[Collected data]
+ + +
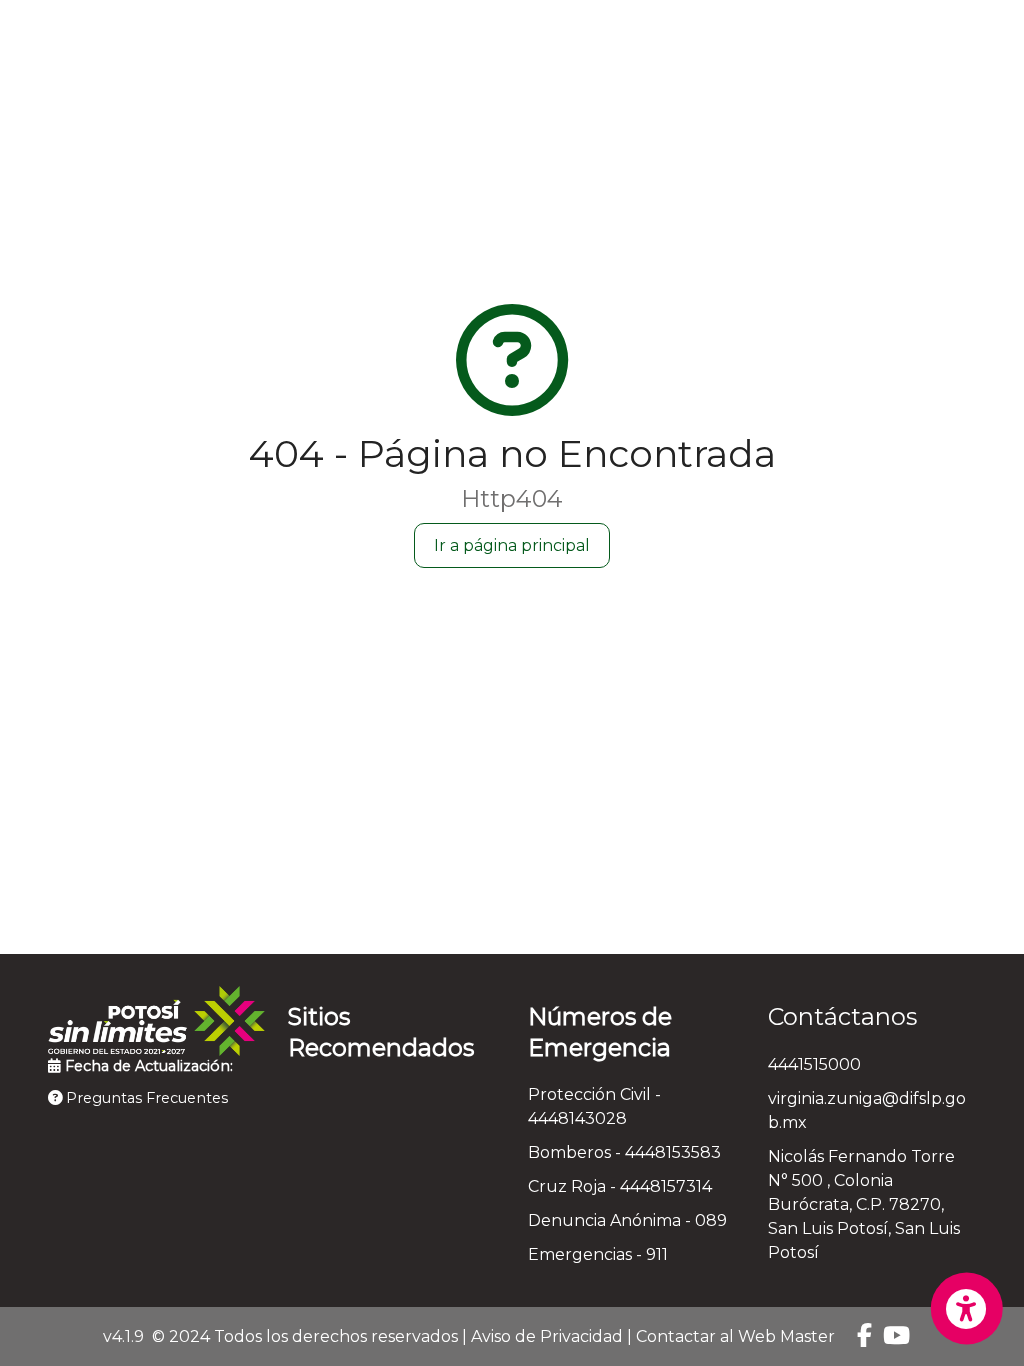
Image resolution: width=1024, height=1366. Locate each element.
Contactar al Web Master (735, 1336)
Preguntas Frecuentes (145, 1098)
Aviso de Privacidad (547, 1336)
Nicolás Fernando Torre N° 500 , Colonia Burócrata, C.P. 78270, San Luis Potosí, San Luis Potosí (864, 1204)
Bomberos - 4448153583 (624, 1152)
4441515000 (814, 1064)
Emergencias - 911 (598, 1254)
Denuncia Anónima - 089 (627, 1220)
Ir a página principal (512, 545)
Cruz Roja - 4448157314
+ + +
• [TASK DIRECTIONS] Only the lines from the one holding "Preguntas Frecuentes (145, 1098)" to the end of the entries above belong in the answer, each copied exactly.

• [SOLVED EXERCISE]
Preguntas Frecuentes (145, 1098)
Aviso de Privacidad (547, 1336)
Nicolás Fernando Torre N° 500 , Colonia Burócrata, C.P. 78270, San Luis Potosí, San Luis Potosí (864, 1204)
Bomberos - 4448153583 (624, 1152)
4441515000 (814, 1064)
Emergencias - 911 (598, 1254)
Denuncia Anónima - 089 (627, 1220)
Ir a página principal (512, 545)
Cruz Roja - 4448157314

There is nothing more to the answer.